EXERCISE OBJECTIVE >> Transcribe all the lines below exactly. Omit the pictures.

[Opening EXERCISE INPUT section]

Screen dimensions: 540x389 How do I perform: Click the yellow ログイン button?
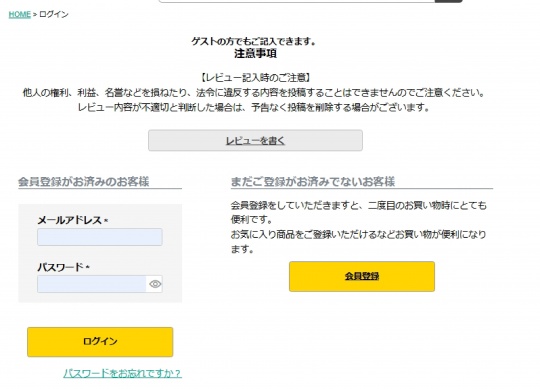point(100,342)
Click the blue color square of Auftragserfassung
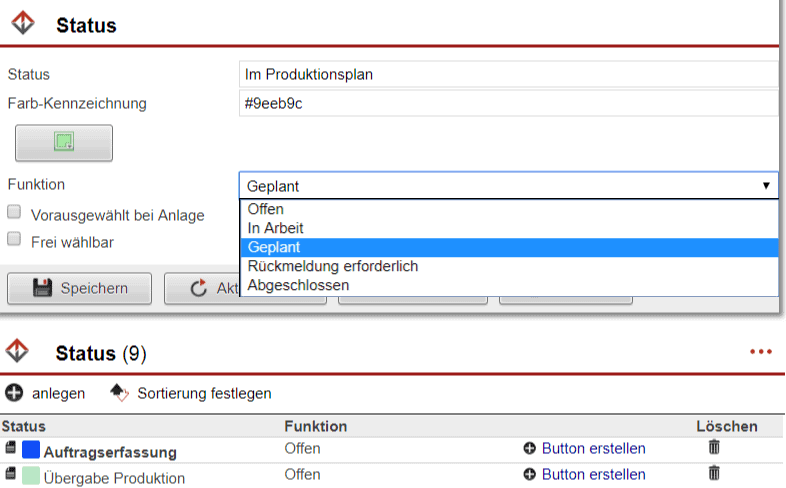The height and width of the screenshot is (488, 786). click(30, 451)
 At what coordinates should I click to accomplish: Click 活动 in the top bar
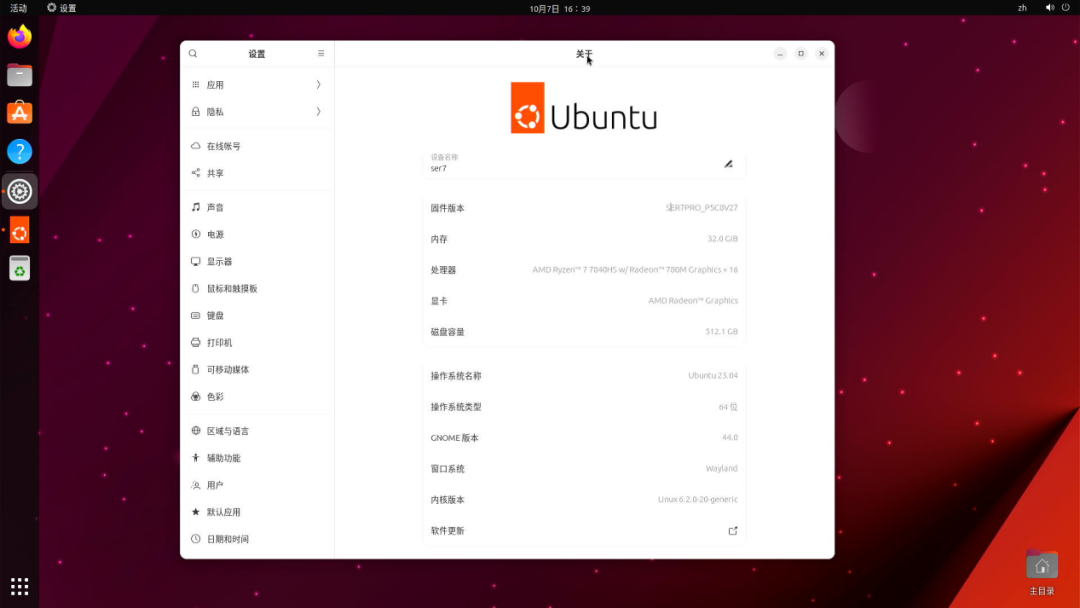[x=19, y=7]
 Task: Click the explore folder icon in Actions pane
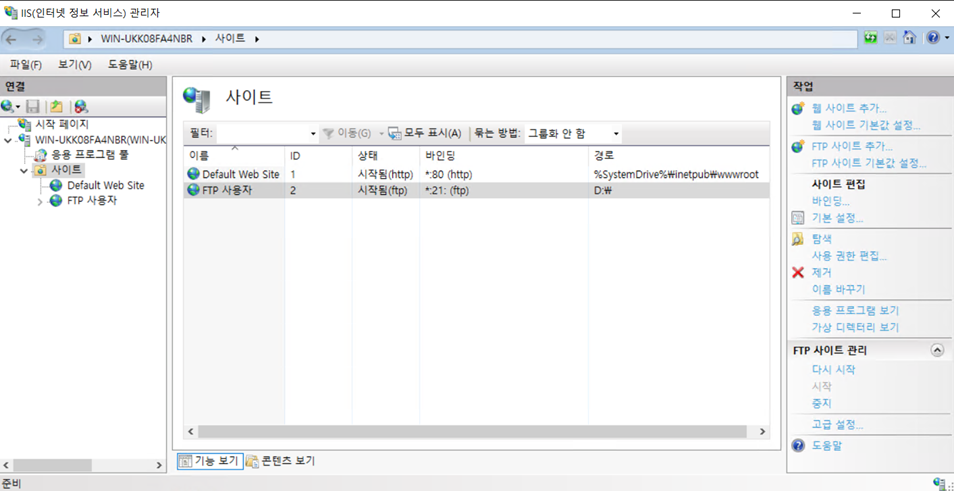coord(798,239)
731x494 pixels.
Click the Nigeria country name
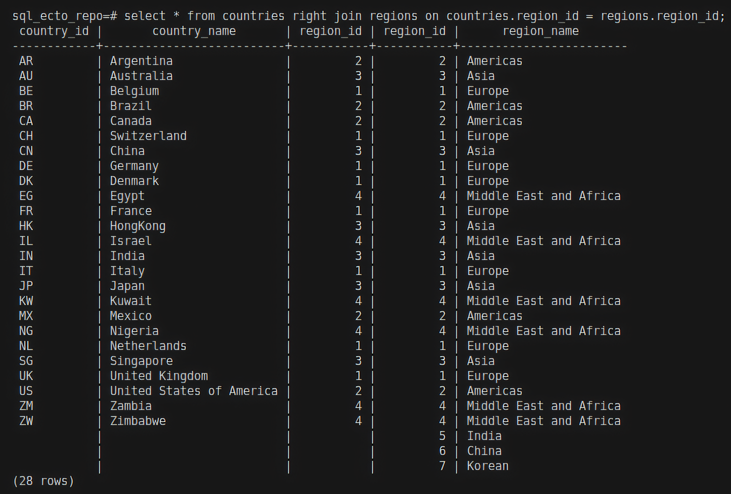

[Closing EXERCISE INPUT section]

RESPONSE BOX >>
Screen dimensions: 540x389 How do I perform: Click the yellow ログイン button?
point(100,342)
Click the blue color square of Auftragserfassung
The height and width of the screenshot is (488, 786). click(30, 451)
 At what coordinates should I click to accomplish: Click 活动 in the top bar
[x=19, y=7]
 Task: Click the explore folder icon in Actions pane
coord(798,239)
731x494 pixels.
Click the Nigeria country name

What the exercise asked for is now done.